▶ [Extracted data entries]
-----

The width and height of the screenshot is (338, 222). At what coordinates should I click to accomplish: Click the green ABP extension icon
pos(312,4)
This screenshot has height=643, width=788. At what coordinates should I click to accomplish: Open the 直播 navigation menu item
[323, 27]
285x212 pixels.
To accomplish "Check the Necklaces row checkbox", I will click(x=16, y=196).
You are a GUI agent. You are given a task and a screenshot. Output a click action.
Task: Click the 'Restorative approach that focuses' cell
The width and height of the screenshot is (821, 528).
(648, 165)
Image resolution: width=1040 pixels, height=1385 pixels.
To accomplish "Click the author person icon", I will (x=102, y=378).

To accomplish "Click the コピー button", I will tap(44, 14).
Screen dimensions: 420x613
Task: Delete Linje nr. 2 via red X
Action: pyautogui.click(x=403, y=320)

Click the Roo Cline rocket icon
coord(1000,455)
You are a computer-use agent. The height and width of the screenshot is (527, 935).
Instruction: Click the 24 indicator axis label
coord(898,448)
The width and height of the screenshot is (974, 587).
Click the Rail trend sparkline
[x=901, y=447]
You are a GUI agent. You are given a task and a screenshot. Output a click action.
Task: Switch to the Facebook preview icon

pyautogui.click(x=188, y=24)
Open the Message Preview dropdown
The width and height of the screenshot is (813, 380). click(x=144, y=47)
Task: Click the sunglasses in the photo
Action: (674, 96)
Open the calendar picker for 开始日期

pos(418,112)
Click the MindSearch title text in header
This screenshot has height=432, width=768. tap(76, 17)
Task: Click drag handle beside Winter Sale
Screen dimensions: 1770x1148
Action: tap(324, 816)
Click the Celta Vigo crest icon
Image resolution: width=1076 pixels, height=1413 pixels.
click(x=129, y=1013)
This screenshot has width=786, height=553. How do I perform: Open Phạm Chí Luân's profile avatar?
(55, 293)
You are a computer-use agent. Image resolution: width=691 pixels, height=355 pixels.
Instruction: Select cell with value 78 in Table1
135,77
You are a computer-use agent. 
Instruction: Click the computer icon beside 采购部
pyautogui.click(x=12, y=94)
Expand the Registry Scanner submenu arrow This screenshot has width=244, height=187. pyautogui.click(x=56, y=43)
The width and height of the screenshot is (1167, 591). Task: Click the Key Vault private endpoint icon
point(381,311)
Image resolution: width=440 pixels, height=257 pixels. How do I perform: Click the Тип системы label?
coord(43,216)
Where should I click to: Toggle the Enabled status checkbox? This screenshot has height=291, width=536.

-----

▶ [Request] Repeat the lines of the listing above, starting at the line that has "The width and height of the screenshot is (974, 587)." and stopping after the line that has "pyautogui.click(x=188, y=24)".

▶ [Complete answer]
The width and height of the screenshot is (974, 587).
Click the Rail trend sparkline
[x=901, y=447]
You are a GUI agent. You are given a task and a screenshot. Output a click action.
Task: Switch to the Facebook preview icon

pyautogui.click(x=188, y=24)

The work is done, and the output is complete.